### About this task
Output only the lines below that start at the line containing "Go to Financeiro in the sidebar" and end at the line containing "Task: Click the version number 1.3", with both ends kept.

### Data for the task
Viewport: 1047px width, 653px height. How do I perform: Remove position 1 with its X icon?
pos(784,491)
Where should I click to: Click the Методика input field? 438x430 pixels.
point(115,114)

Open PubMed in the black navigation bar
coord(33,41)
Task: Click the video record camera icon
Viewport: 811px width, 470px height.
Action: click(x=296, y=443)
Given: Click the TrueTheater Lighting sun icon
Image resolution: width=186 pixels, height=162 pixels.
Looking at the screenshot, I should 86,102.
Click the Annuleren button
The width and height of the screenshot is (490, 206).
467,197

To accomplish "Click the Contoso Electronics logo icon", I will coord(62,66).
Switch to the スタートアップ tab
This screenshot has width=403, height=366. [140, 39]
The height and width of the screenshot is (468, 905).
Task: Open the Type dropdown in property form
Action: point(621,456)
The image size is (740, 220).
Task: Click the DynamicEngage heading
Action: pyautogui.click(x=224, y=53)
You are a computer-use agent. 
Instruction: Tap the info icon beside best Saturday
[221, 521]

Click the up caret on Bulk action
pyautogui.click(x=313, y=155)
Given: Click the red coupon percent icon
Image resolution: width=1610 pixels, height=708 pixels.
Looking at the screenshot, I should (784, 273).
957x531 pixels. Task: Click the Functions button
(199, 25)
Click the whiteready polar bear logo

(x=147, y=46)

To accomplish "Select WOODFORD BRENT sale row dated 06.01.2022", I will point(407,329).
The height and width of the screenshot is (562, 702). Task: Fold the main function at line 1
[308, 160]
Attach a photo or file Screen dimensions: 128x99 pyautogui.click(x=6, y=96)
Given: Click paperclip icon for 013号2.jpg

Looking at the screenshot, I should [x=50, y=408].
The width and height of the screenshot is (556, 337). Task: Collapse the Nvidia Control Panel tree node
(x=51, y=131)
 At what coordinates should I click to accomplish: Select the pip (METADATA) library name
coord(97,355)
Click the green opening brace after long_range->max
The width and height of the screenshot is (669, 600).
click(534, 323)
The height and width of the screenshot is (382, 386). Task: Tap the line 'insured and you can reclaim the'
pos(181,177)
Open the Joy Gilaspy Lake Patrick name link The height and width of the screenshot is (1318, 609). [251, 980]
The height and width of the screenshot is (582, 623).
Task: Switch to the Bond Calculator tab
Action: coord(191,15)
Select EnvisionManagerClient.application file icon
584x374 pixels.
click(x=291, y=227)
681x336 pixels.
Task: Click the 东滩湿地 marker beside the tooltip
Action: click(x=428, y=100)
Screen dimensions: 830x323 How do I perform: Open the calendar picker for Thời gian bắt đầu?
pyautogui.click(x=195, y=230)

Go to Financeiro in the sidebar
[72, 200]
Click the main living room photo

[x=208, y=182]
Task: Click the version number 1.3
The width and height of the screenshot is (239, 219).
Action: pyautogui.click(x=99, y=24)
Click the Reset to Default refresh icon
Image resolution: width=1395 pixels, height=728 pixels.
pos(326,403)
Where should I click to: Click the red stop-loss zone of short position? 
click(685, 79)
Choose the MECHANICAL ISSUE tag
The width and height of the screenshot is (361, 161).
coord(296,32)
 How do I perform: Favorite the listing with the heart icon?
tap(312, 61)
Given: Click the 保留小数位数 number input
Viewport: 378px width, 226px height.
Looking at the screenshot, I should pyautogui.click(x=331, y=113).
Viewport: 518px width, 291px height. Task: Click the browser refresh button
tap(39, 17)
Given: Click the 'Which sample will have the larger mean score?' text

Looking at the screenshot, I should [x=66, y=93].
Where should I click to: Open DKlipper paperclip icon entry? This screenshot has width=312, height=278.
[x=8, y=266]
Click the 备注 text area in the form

### Solution for this problem
Go to Financeiro in the sidebar
[72, 200]
Click the main living room photo

[x=208, y=182]
Task: Click the version number 1.3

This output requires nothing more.